▸ Directions for this task
Your copy should repeat each record exactly and contain none of the pictures.

Data for the task below:

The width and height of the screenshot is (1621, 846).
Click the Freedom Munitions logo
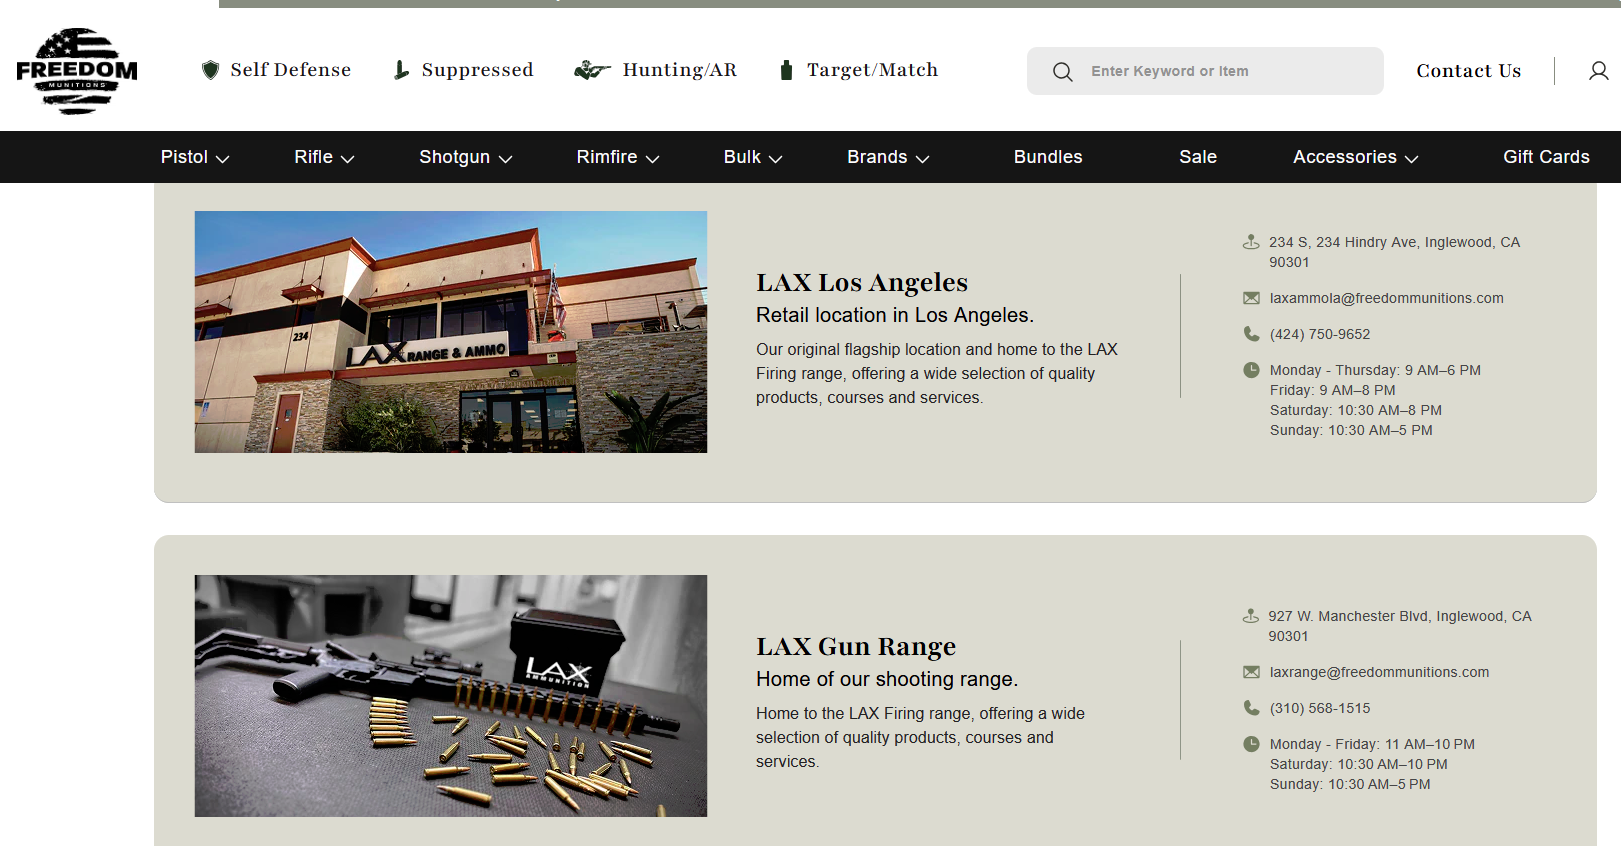[77, 70]
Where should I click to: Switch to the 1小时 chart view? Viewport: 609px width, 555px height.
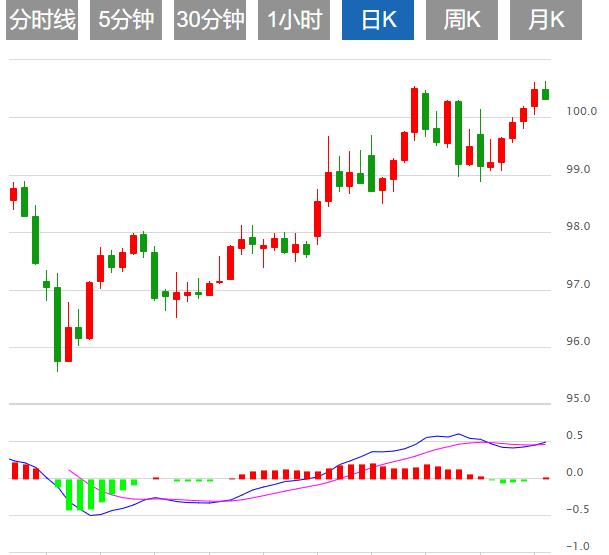click(x=294, y=20)
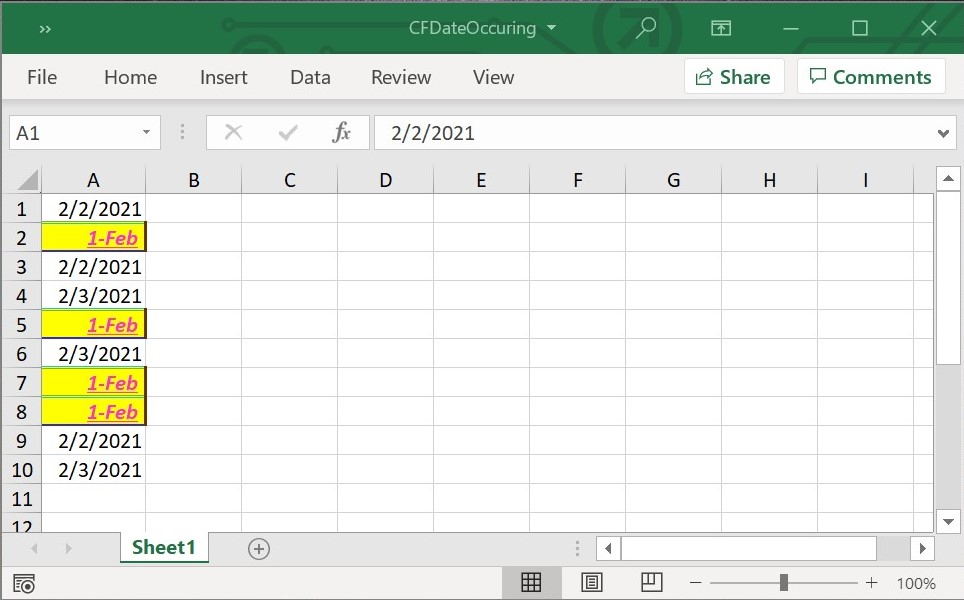964x600 pixels.
Task: Click the Share button
Action: 734,77
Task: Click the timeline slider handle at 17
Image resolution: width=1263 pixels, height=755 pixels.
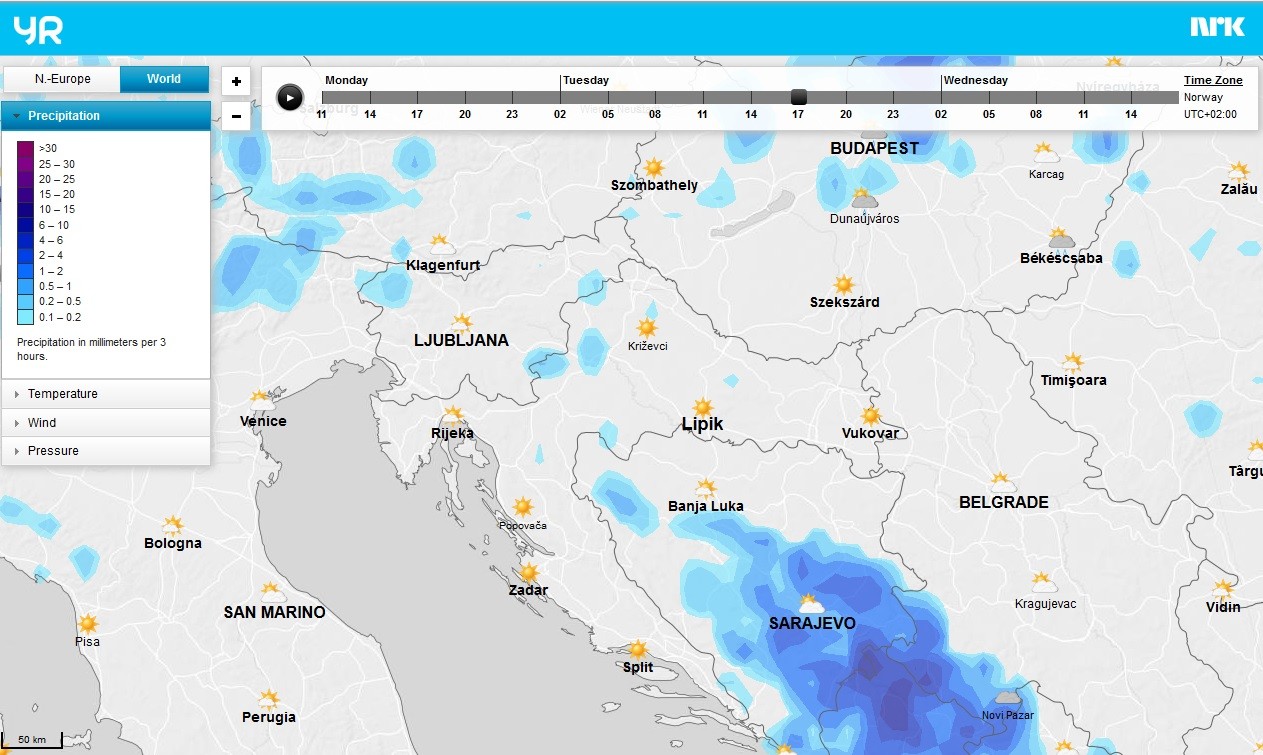Action: [x=798, y=97]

End of Data for the task.

▸ Task solution
The width and height of the screenshot is (1621, 846).
Click the Freedom Munitions logo
[77, 70]
Where should I click to: Switch to the 1小时 chart view? Viewport: 609px width, 555px height.
click(x=294, y=20)
964x600 pixels.
Task: Click the Share button
Action: 734,77
Task: Click the timeline slider handle at 17
Image resolution: width=1263 pixels, height=755 pixels.
Action: [x=798, y=97]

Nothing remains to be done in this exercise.